Di sekolah aku ditemani mama. Ya, karena aku masih kecil. Kadang Bu Tin dan Pak Toh juga ikut menjaga saat mama tidak bisa mengantar. Sekolah itu milik kepolisian. Namanya "TK
BHAYANGKARI"

Aku suka waktu sekolah karena yang kulihat bukan hanya mereka yang tak terlihat, tetapi aku sungguhan berteman dengan manusia. Akhirnya bisa berteman yang usianya sama denganku.

"Apakah kamu senang, Hana?" tanya Bu Tin dan Pak Toh suatu ketika."

"Iya. Mereka mau bermain denganku," ucapku senang.

"Tapi?" Aku memandang mereka dengan sedih.

"Ada apa Hana?"

Aku menunjuk mobil putih dekat kantor polisi saat berjalan pulang. Kendaraan beroda empat yang tak kusukai sama sekali.

"Tidak apa-apa. Ada kami di sini," ujar Bu Tin layaknya seorang ibu yang menguatkan anaknya.

Hanya ucapan itu yang dapat membuat aku tak takut lagi. Aku selalu berada di tengah di antara Bu Tin dan Pak Toh saat berjalan. Mereka akan saling menggandeng tanganku.
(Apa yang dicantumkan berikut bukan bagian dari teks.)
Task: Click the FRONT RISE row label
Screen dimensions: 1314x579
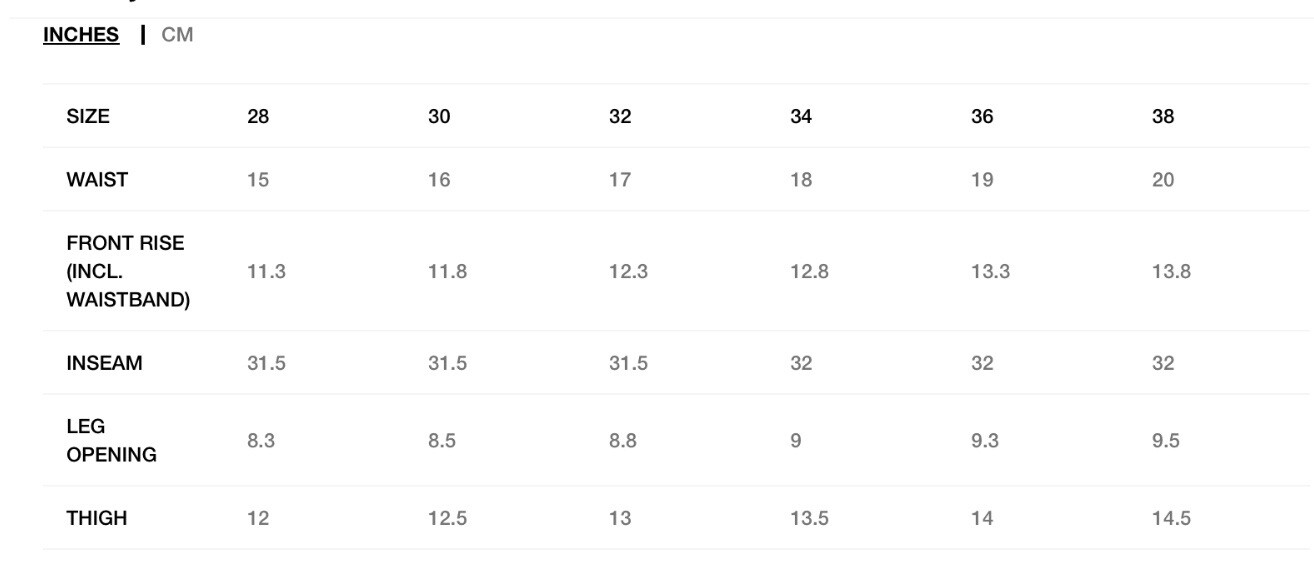Action: 128,271
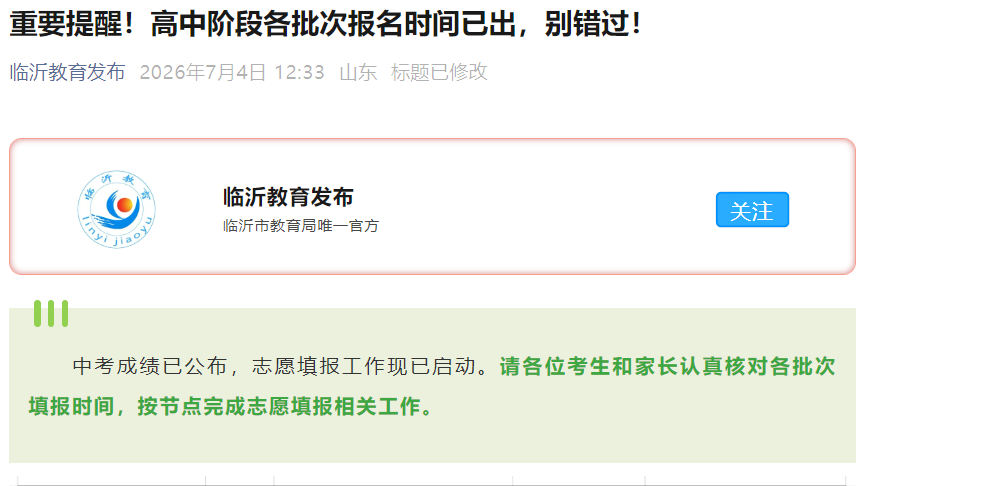
Task: Click the bold 临沂教育发布 card name
Action: click(x=288, y=197)
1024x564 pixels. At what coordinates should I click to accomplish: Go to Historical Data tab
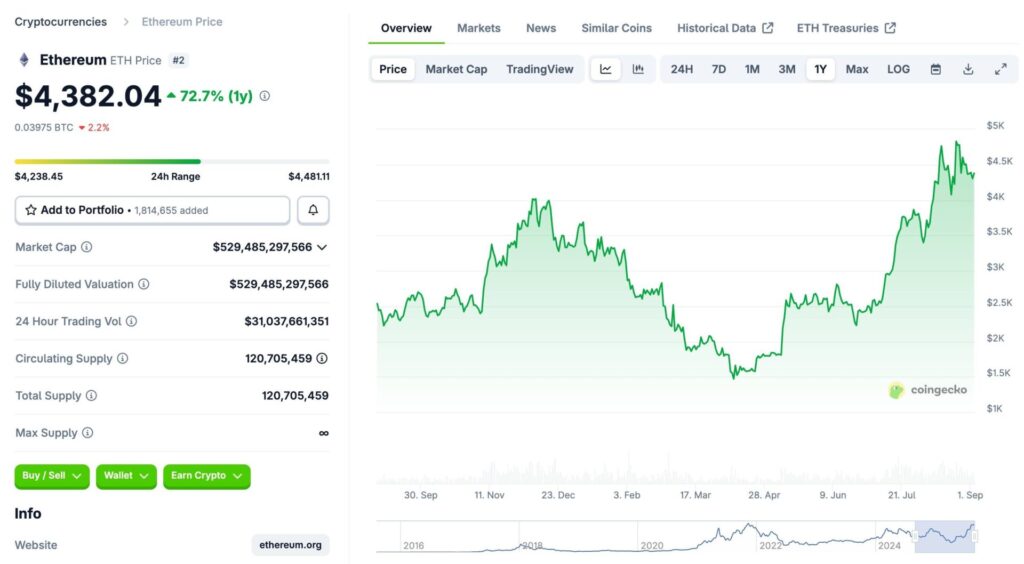(x=724, y=28)
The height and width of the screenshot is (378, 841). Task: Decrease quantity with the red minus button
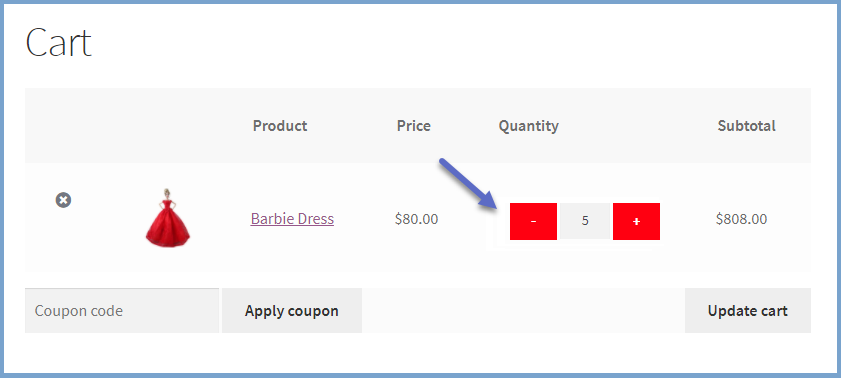(x=533, y=221)
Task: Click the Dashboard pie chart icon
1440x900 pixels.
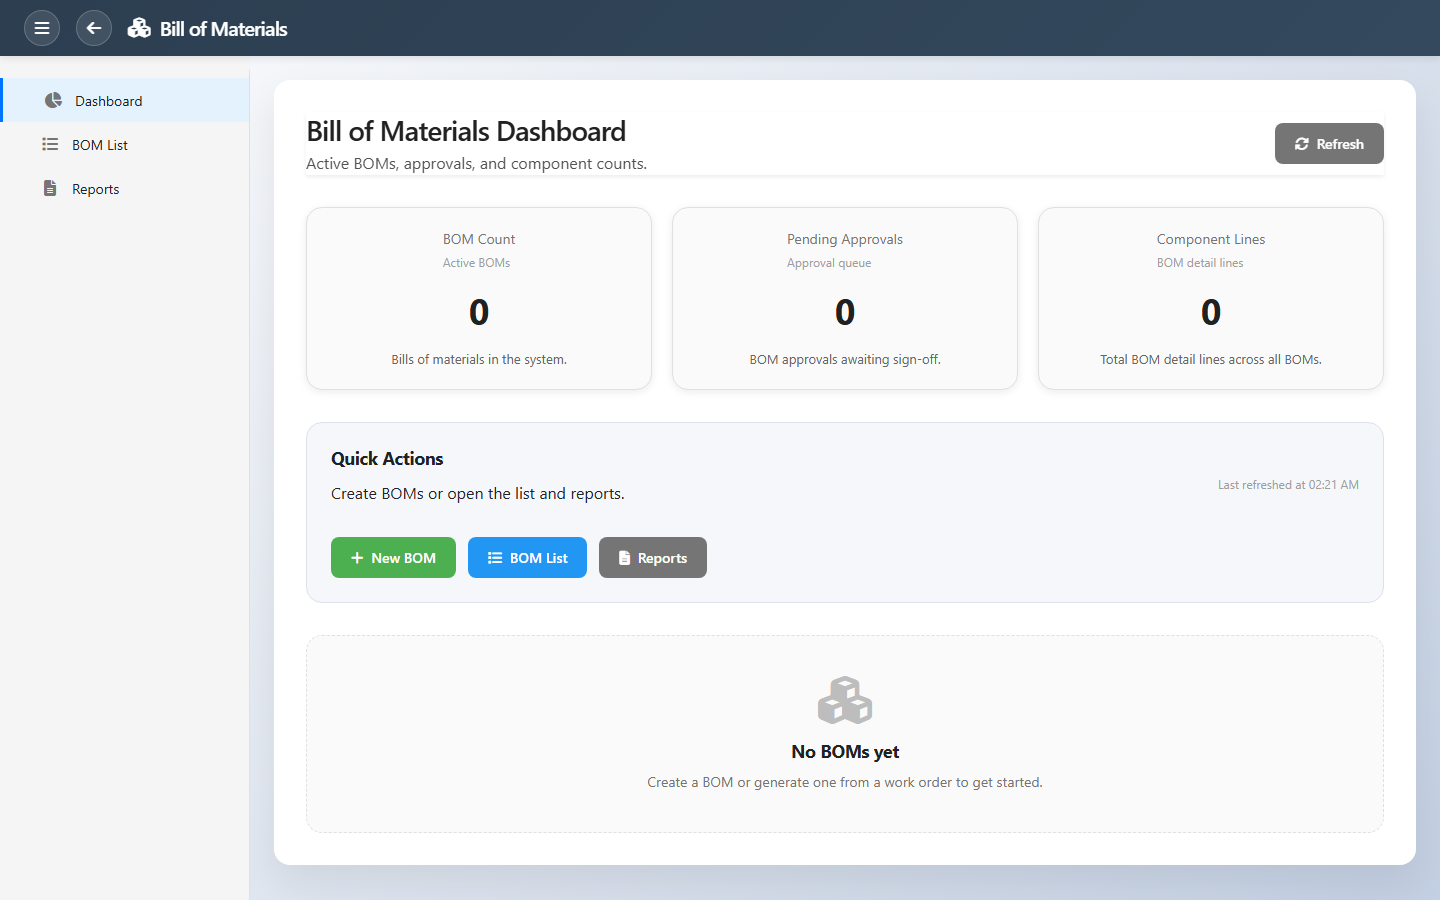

Jika orang lain melihatku mereka akan menyangka jika aku berjalan sendiri. Akan tetapi jika mereka memiliki kemampuan yang sama dengan aku. Sribu persen aku yakin mereka melihatku dengan 'mereka' yang tak tampak.

Sampai detik ini aku tidak bertemu dengan orang yang sama denganku. Maksudku memiliki kemampuan ini.

Aku tidak pernah mengatakan kepada teman - temanku jika memiliki kemampuan ini. Aku sangat yakin mereka tak akan pernah percaya kepadaku dan dianggap gila, mengada-ngada, berbohong. Aku selalu menyimpan semuanya sendiri.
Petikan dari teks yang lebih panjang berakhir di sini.